By law, Minnesota police departments are required to report crimes believed to be motivated by hatred toward race, religion, ethnicity, national origin, sex, age, disability or sexual orientation. The state first started collecting hate crime data, also known as bias crime, in 1989.

But because such crimes are notoriously underreported — the majority of hate crimes are missing from official data, according to the Bureau of Justice Statistics — the statistics don’t tell the whole story in Minnesota.

For those hate crimes that are reported, however, the state’s data offer a picture of who perpetrates them, who's targeted, and where and how they happen.

Hate crimes in Minnesota

Most often-reported were anti-race incidents (58 victims), followed by anti-religion (30), anti-ethnicity (19) and anti-sexual orientation (15).

Victims of reported hate incidents by year, 2009-2016

The most commonly targeted groups in 2016 were African Americans and Muslims.

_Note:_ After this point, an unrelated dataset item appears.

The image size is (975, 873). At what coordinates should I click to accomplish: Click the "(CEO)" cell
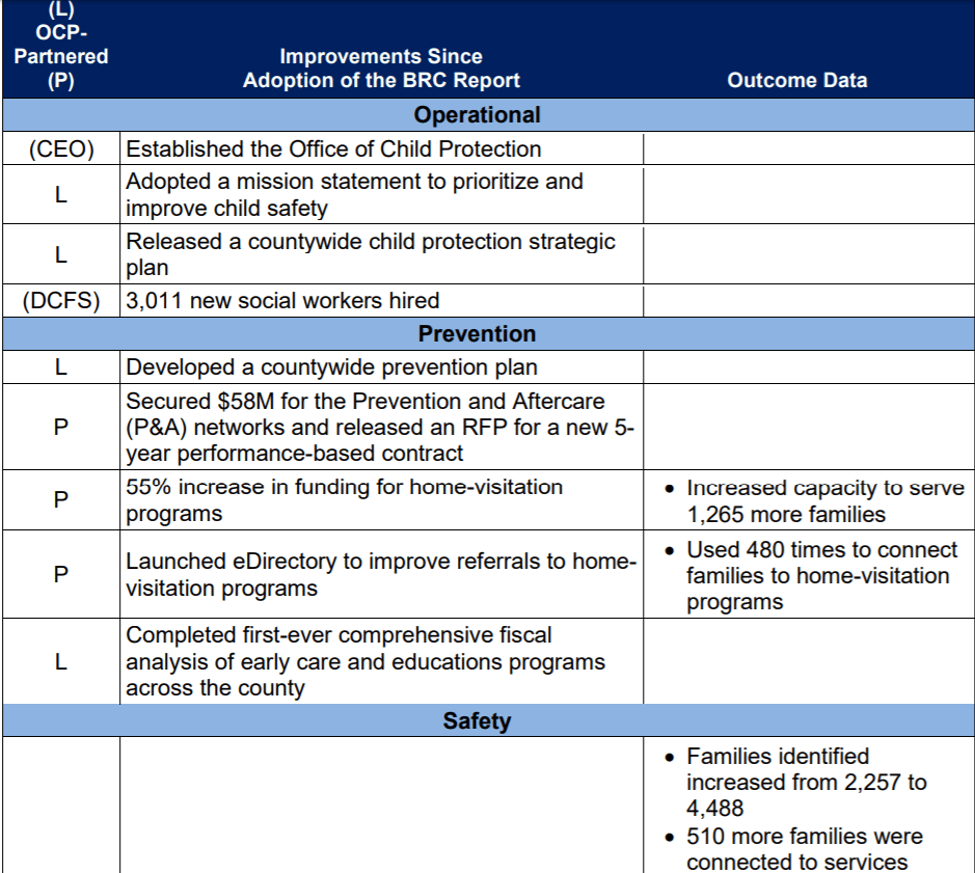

Compared to the year prior, 2016 saw an increase in recorded anti-religion hate incidents, from 15 in 2015 to 26 in 2016.

Nearly three in ten recorded hate incidents were simple assault, an attempt to cause serious harm to another person. More than a quarter of reported incidents were vandalism, and another quarter-plus were intimidation.

2016 reported hate incidents by offense

As for the medium used in hate-motivated crimes, the most common was verbal abuse, followed by bodily harm and graffiti.

2016 reported hate crimes by situation type

Six in ten hate crime perpetrators were male and the gender of three in ten was unknown. 42 percent of offenders were white; 33 percent were of unknown race; 23 percent were black and 2 percent were Asian. The data did not include ethnicity, such as Hispanic, Latino or Arab.

2016 detailed hate crime motivation

Data is only as good as the reporting methods

Nationally, the number of hate crimes reported has also seen an uptick. In 2015, the most recent year available, the FBI reported 5,850 hate crime incidents nationally, a 7 percent increase over 2014.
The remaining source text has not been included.